Deletions of the androgen-metabolizing UGT2B genes have an effect on circulating steroid levels and biochemical recurrence after radical prostatectomy in localized prostate cancer.

机构信息

Pharmacogenomics Laboratory, Centre Hospitalier de l'Université Laval CHUQ Research Center, and Faculty of Pharmacy, and L'Hôtel-Dieu de Quebec, CHUQ Research Center and Faculty of Medicine, Laval University, Québec, Canada.

出版信息

J Clin Endocrinol Metab. 2011 Sep;96(9):E1550-7. doi: 10.1210/jc.2011-1049. Epub 2011 Jul 6.

DOI:10.1210/jc.2011-1049
PMID:21733997
Abstract

CONTEXT

The prognostic relevance of inherited variations in hormone-related genes in the context of prostate cancer (PCa) progression has not been well studied. Of these, UDP-glucuronosyltransferase (UGT) gene products lead to inactivation of steroids.

OBJECTIVE

Our objective was to determine whether polymorphisms in five UGT genes, involved in steroid metabolism, are associated with the risk of biochemical recurrence after radical prostatectomy (RP) and to examine their relationship with hormonal exposure.

DESIGN

The study included 526 Caucasian and 320 Asian men who underwent RP for clinically localized PCa.

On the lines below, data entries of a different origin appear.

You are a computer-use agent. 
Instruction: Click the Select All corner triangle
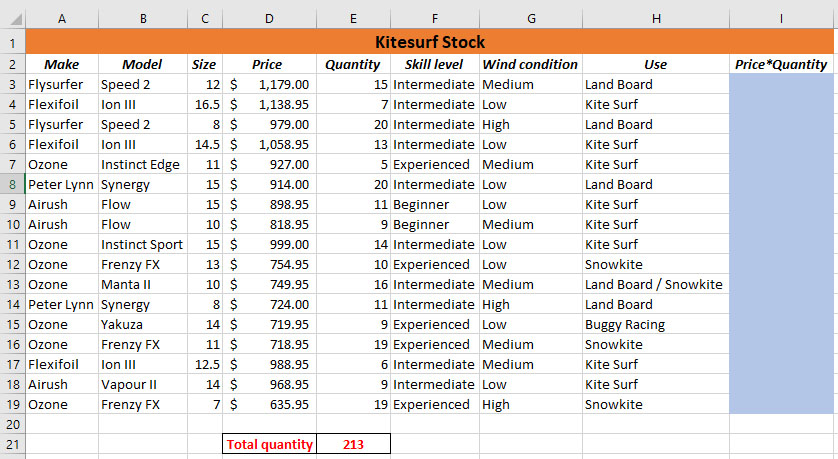click(15, 19)
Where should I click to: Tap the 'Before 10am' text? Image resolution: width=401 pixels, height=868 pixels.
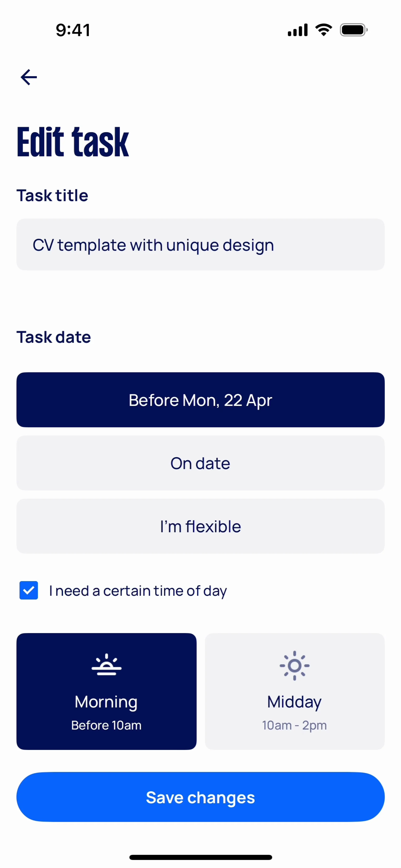106,725
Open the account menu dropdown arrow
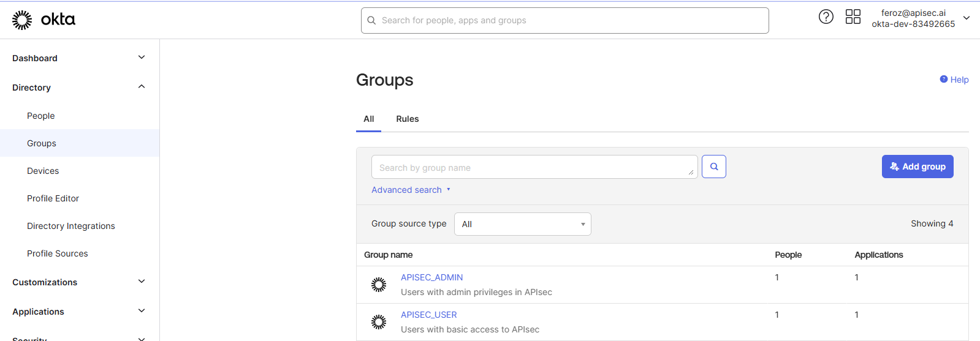Viewport: 980px width, 341px height. [x=967, y=18]
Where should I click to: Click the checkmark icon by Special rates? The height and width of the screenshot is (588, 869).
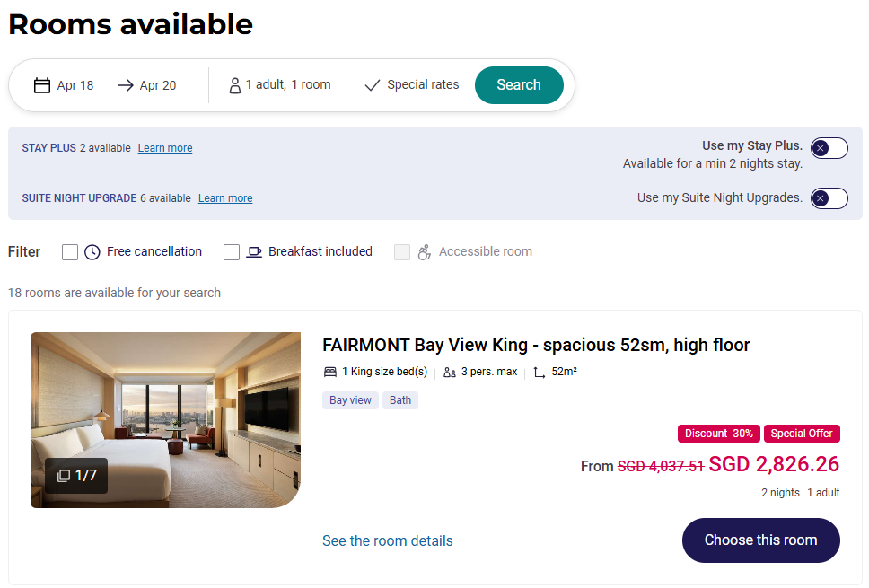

The relationship between genotypes and biochemical recurrence were assessed with multivariate Cox proportional hazard models. Plasma steroids were measured using specific and sensitive mass spectrometry-based methods.

RESULTS

The presence of at least two deleted copies of UGT2B17 and UGT2B28 genes resulted in a hazard ratio of 2.26 (95% confidence interval = 1.41-3.61; P = 0.0007) for Caucasians and 2.16 (95% confidence interval = 1.24-3.73; P = 0.006) for Asians. A positive association was observed only between UGT2B17 deletion and the Gleason score in Asians, whereas no other interaction was shown with prostate-specific antigen, Gleason score, and TNM (tumor node metastasis) staging. Patients carrying UGT2B17 deletions and those with three deleted UGT2B copies had significantly lower androgen glucuronides, in support of an altered androgen metabolism.

CONCLUSION

This study is the first to recognize the prognostic significance of common deletions in steroid inactivation pathways in localized PCa after RP. Alteration of circulating steroid levels associated with UGT2B gene deletions further support the notion that such inherited genomic deletions have the potential to modify hormonal exposure and risk of recurrence.

摘要

背景

激素相关基因的遗传变异在前列腺癌(PCa)进展中的预后相关性尚未得到充分研究。在这些基因中,UDP-葡萄糖醛酸基转移酶(UGT)基因产物导致类固醇失活。

目的

我们的目的是确定参与类固醇代谢的五个 UGT 基因中的多态性是否与根治性前列腺切除术后(RP)生化复发的风险相关,并研究它们与激素暴露的关系。

设计

该研究纳入了 526 名白种人和 320 名亚洲人,他们因临床局限性 PCa 接受了 RP。使用多变量 Cox 比例风险模型评估基因型与生化复发之间的关系。使用特异性和敏感的基于质谱的方法测量血浆类固醇。

结果

至少存在两个 UGT2B17 和 UGT2B28 基因缺失拷贝的存在导致白种人危险比为 2.26(95%置信区间=1.41-3.61;P=0.0007),亚洲人为 2.16(95%置信区间=1.24-3.73;P=0.006)。仅在亚洲人中观察到 UGT2B17 缺失与 Gleason 评分之间存在正相关,而与前列腺特异性抗原、Gleason 评分和 TNM(肿瘤节点转移)分期无其他相互作用。携带 UGT2B17 缺失的患者和携带三个缺失 UGT2B 拷贝的患者雄激素葡萄糖醛酸苷显著降低,支持雄激素代谢改变的观点。

结论

本研究首次认识到 RP 后局部 PCa 中类固醇失活途径常见缺失的预后意义。与 UGT2B 基因缺失相关的循环类固醇水平的改变进一步支持这样一种观点,即这种遗传基因组缺失有可能改变激素暴露和复发风险。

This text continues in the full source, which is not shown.